Despite progress made in developing new therapies, the 5-year overall survival rate of high-risk NB patients remains less than 40% [46]. The therapeutic efficacy of commonly NB treatments (e.g., Vinca alkaloids, platinum drugs, and anthracyclines) is often hampered by the poor bioavailability of the drug at the site of action [47], which decreases sensitivity. Moreover, survivors of NB frequently encounter lifelong health issues from the therapy they received as a child. p140 cells show significantly increased sensitivity to low doses (10 nM concentration) of doxorubicin and etoposide, two drugs used in first line NB treatment. Only expression of a constitutively active Src kinase may partially overcome p140Cap sensitivity to these drugs (Supplementary Fig. S3b). Overall, p140Cap may have prognostic value, in terms of a potential reduction of the cytotoxic effects of chemotherapy, one of the main issue for pediatric tumor treatment [48]. Moreover, the combination of Src inhibitors with doxorubicin or etoposide, sensitize mock cells, reducing cell viability to that of p140 cells treated with chemotherapy alone. Src inhibitors and chemotherapy exert together a synergistic effect, more pronounced in p140 cells. The DRI50 levels show that the p140 cells are more susceptible to Src inhibitors compared to mock cells, opening the way to possible new combinations of treatments in the p140-expressing NB patients.

p140Cap cells show increased sensitivity to drug-dependent DNA damage. Recently, the Src family kinases (SFK) have been shown to promote recovery from G2 DNA damage checkpoint arrest by inhibiting ATR-Chk1 signaling in doxorubicin-treated cells. Inhibition of SFK activity leads to persistent checkpoint activation and prolonged cell cycle arrest [49, 50], providing a possible explanation on the observed greater efficacy of combined Src inhibitors and DNA damaging agents over the treatment alone. As p140Cap can interact with multiple effectors in the synapse [51], in addition to Src activity downregulation, p140Cap ability to associate proteins belonging to multiple pathways can contribute to the increased sensitivity of p140 cells to combined treatments.

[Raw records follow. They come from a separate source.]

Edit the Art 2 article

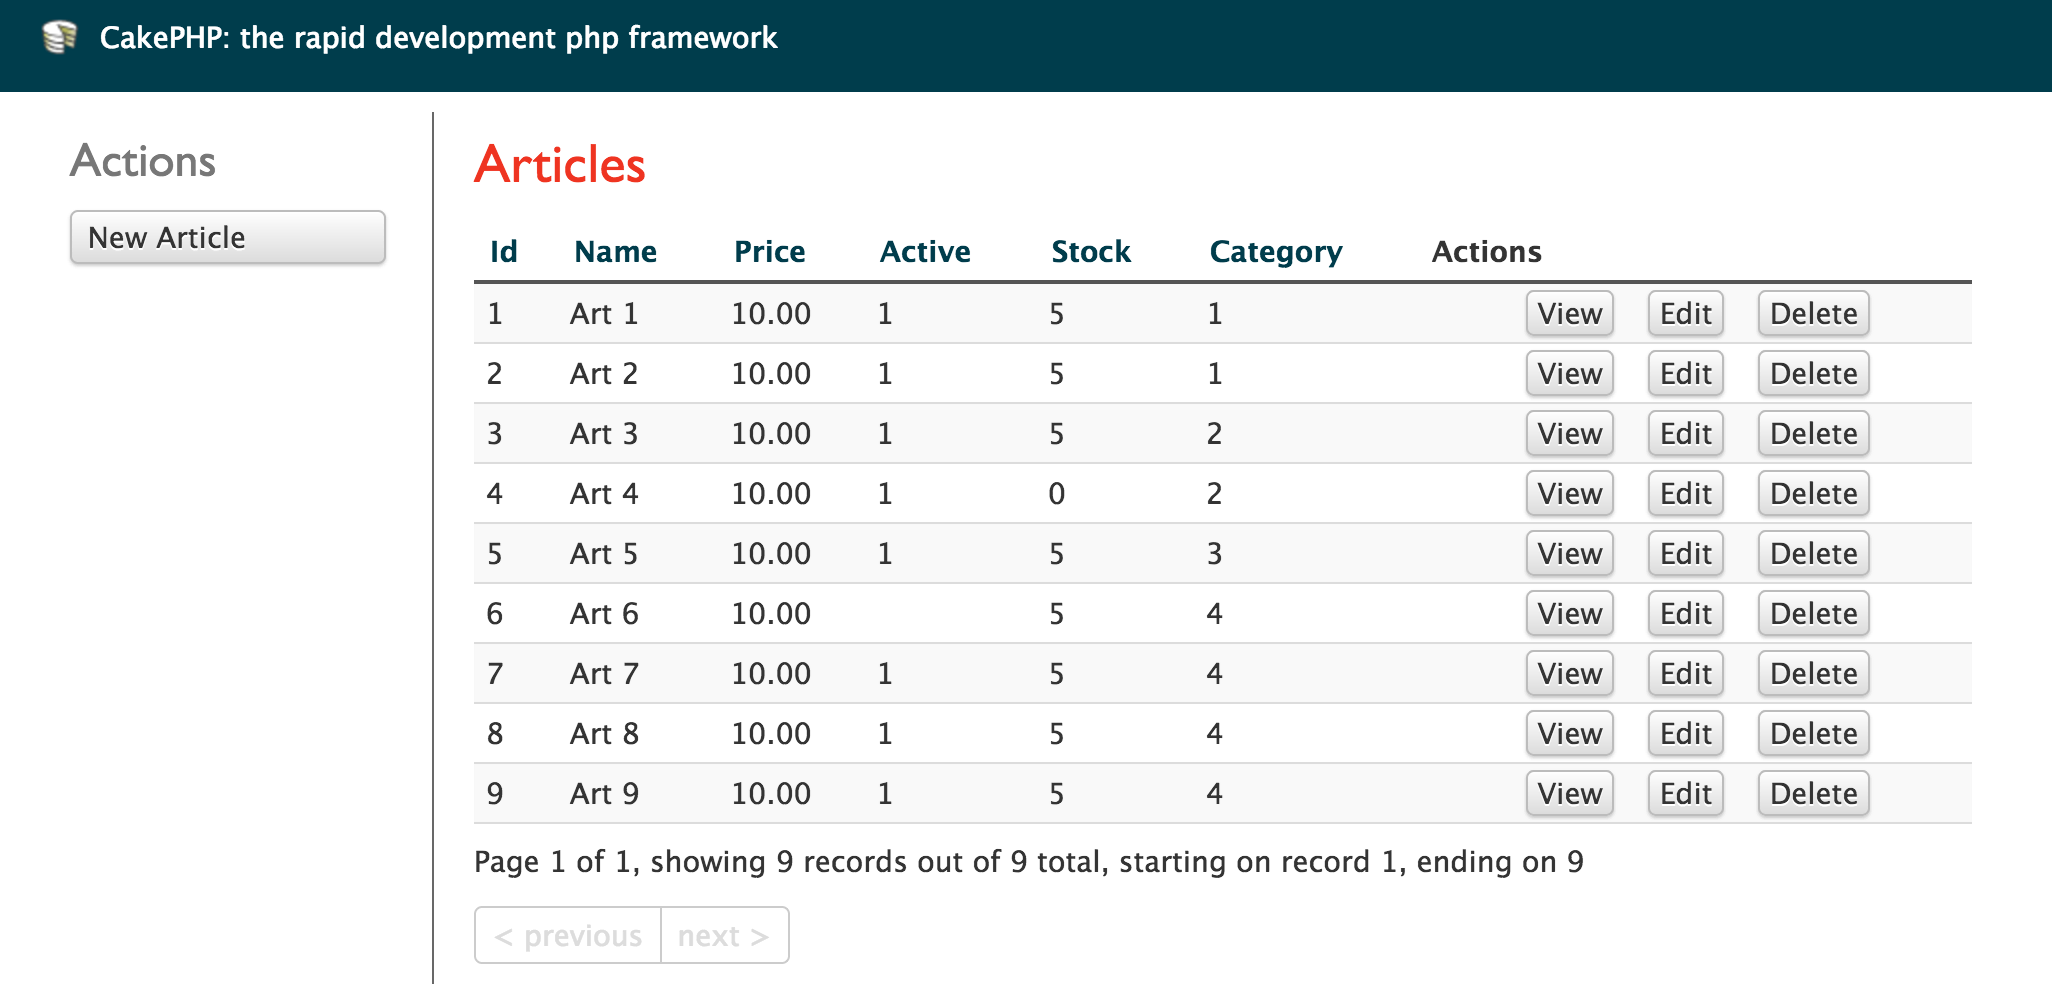[x=1685, y=374]
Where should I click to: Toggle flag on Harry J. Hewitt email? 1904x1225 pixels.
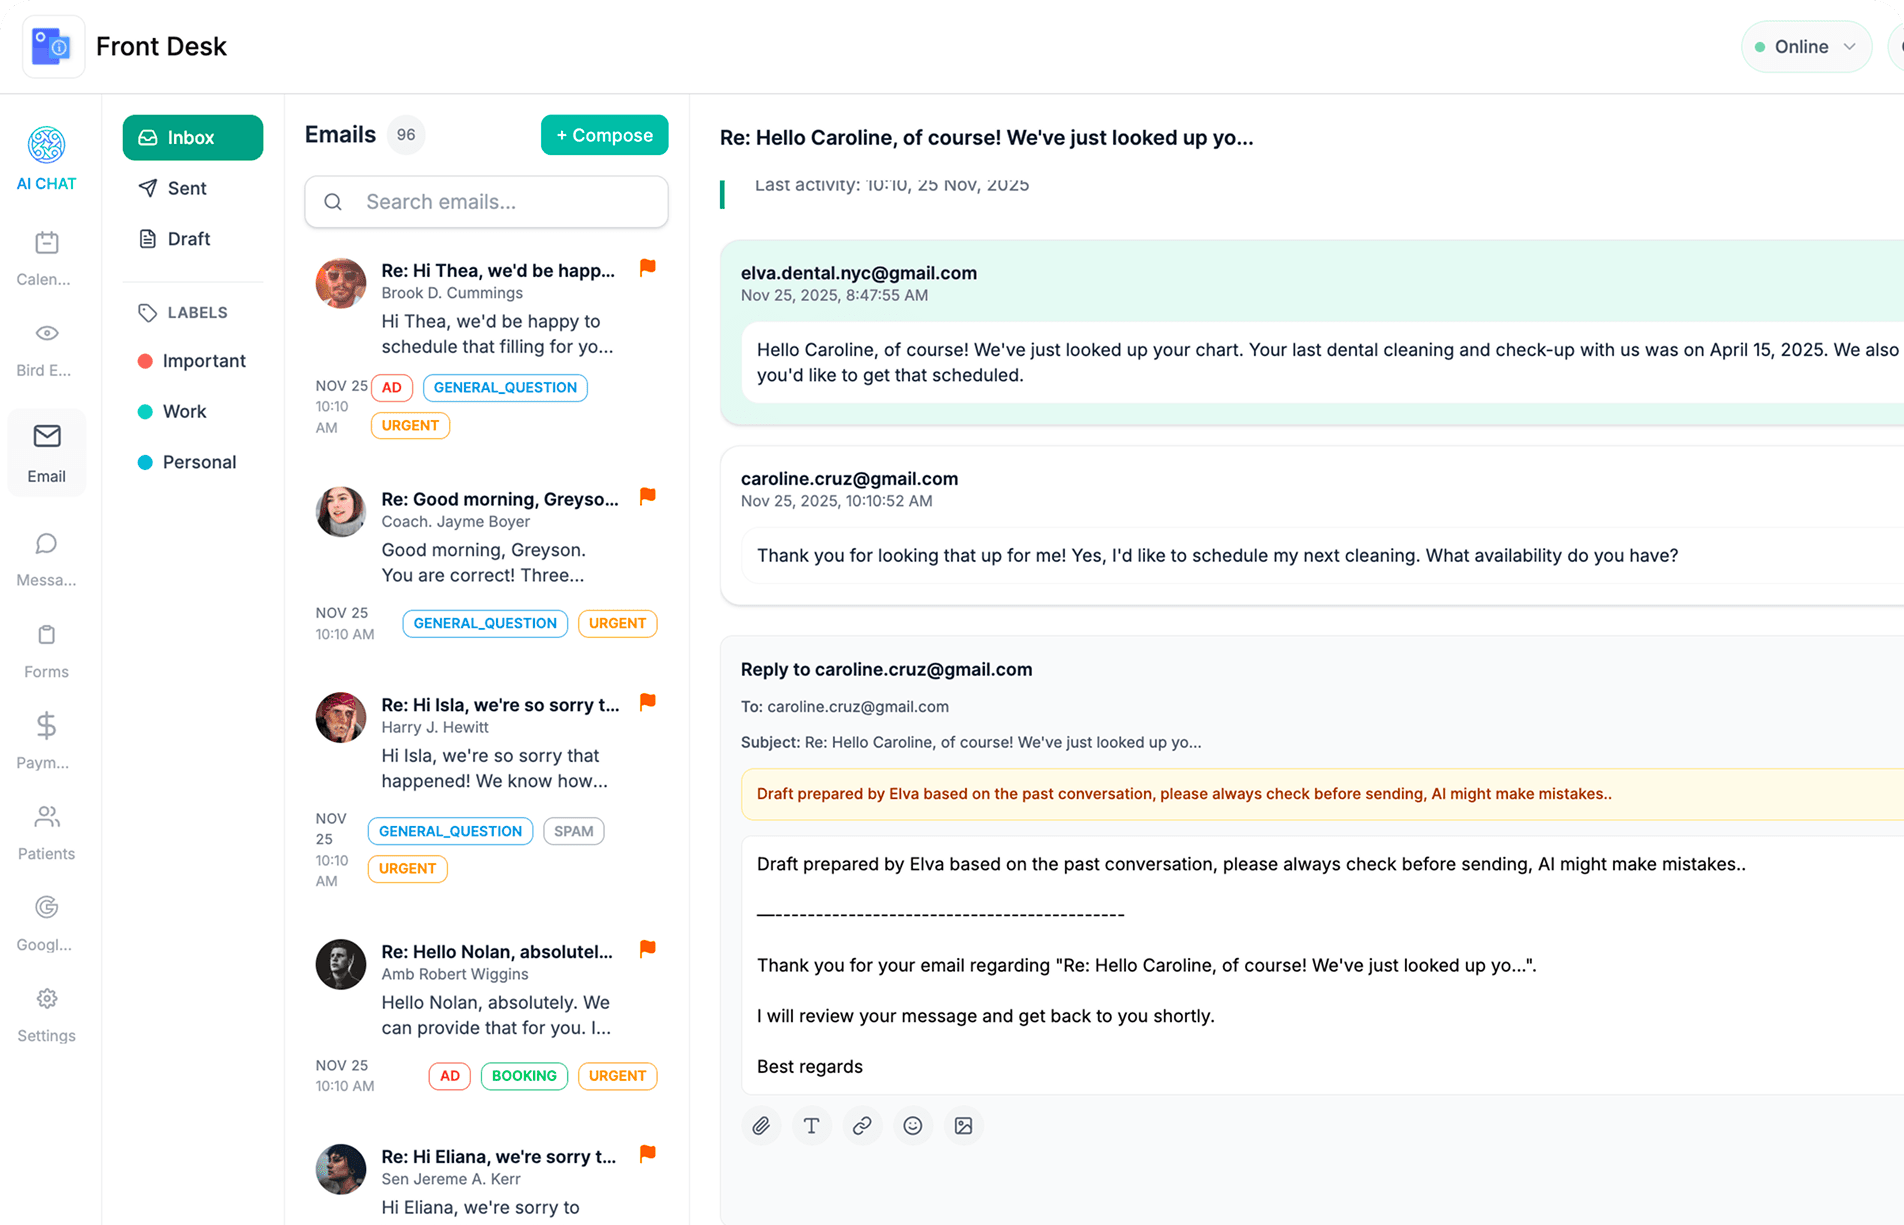[648, 702]

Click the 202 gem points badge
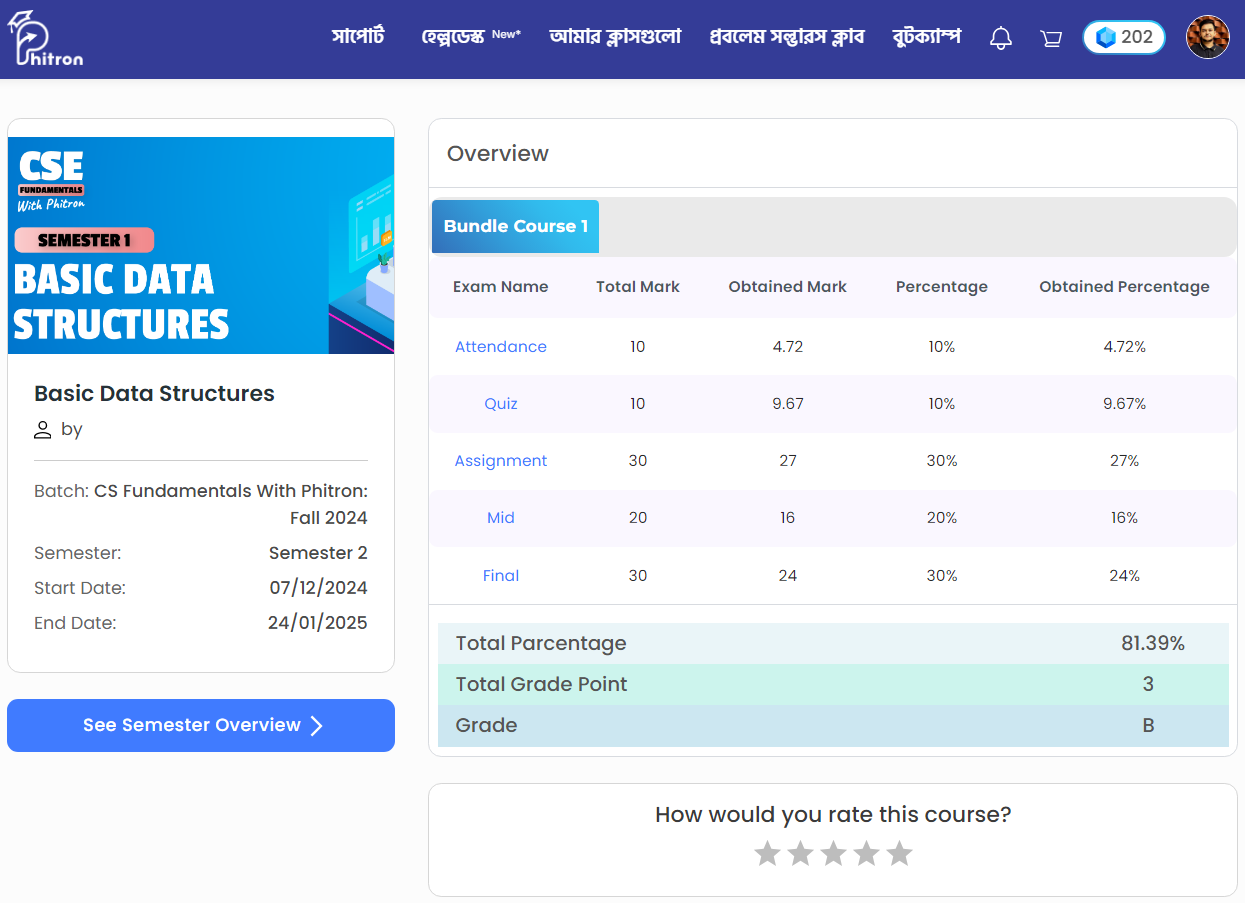[1124, 37]
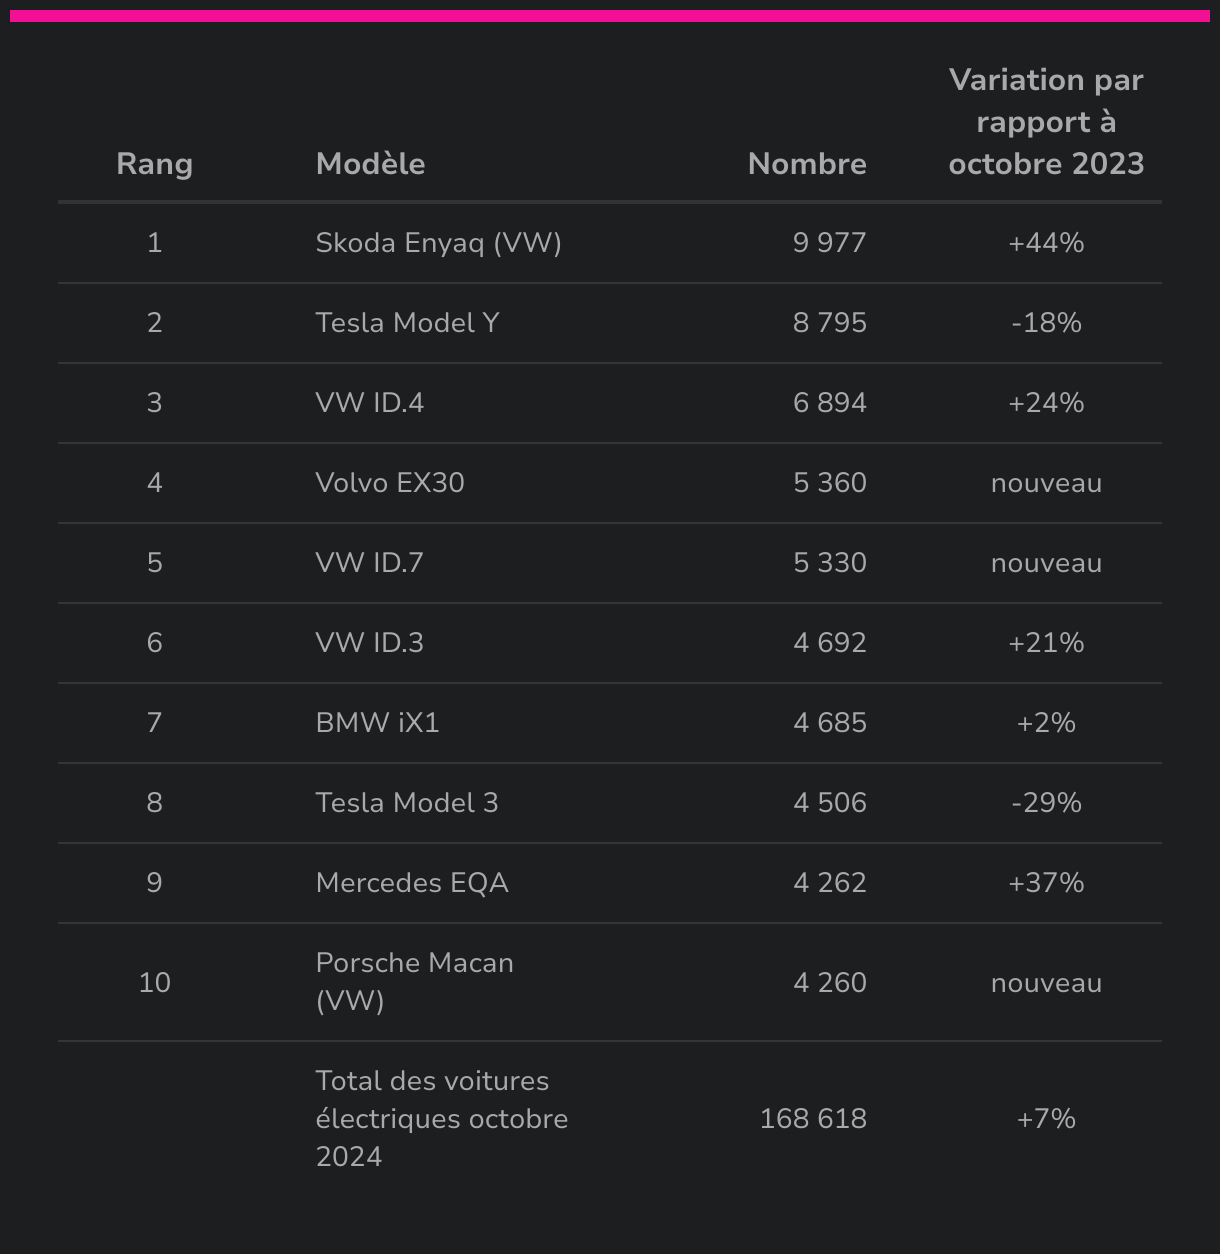The image size is (1220, 1254).
Task: Click the VW ID.4 model name
Action: tap(369, 403)
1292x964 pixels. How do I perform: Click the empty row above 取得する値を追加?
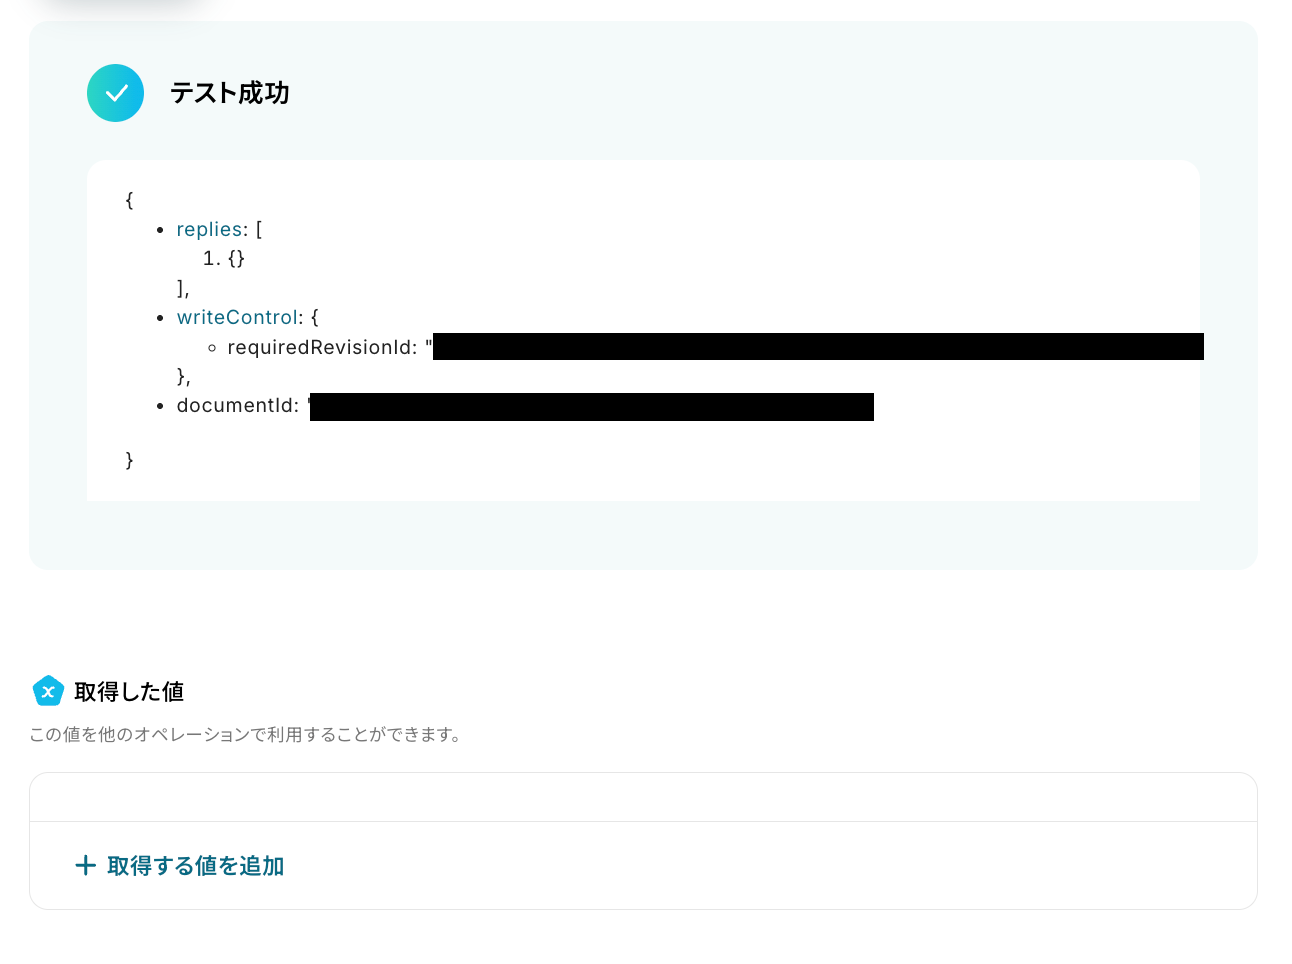click(643, 797)
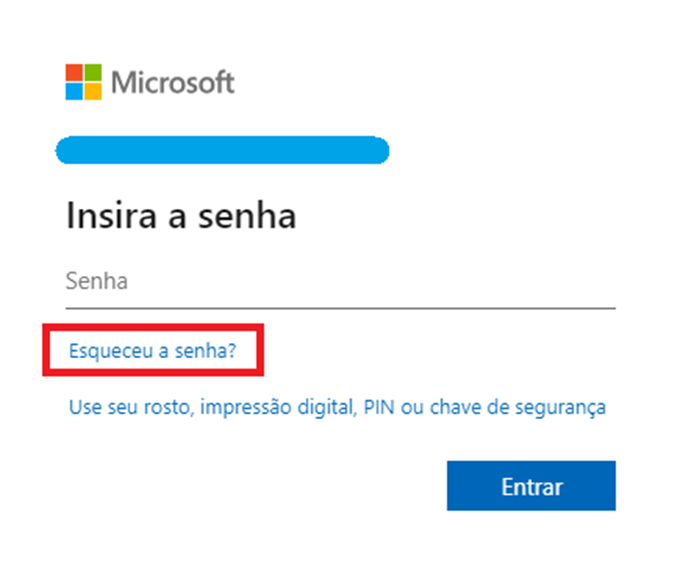694x567 pixels.
Task: Use face, fingerprint, PIN or security key link
Action: tap(337, 407)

Besides genomic translocations, deletions or cn-LOH, additional mechanisms can account for alteration of SRCIN1 expression in NB patients. Data on the regulation of expression of p140Cap gene are currently limited to miRNAs [52, 53] able to impair epithelial cancer cell features via the inhibition of SRCIN1 expression. Our recent work show that in HER2-related breast cancer, amplification of the ERBB2 locus may lead to SRCIN1 amplification [17], thus contributing to the biological heterogeneity of this breast cancer subgroup [54].

Altogether, these data highlight the potential clinical impact of SRCIN1/p140Cap expression and of p140Cap-regulated pathways in NB tumors as a new player extremely relevant for patient outcome.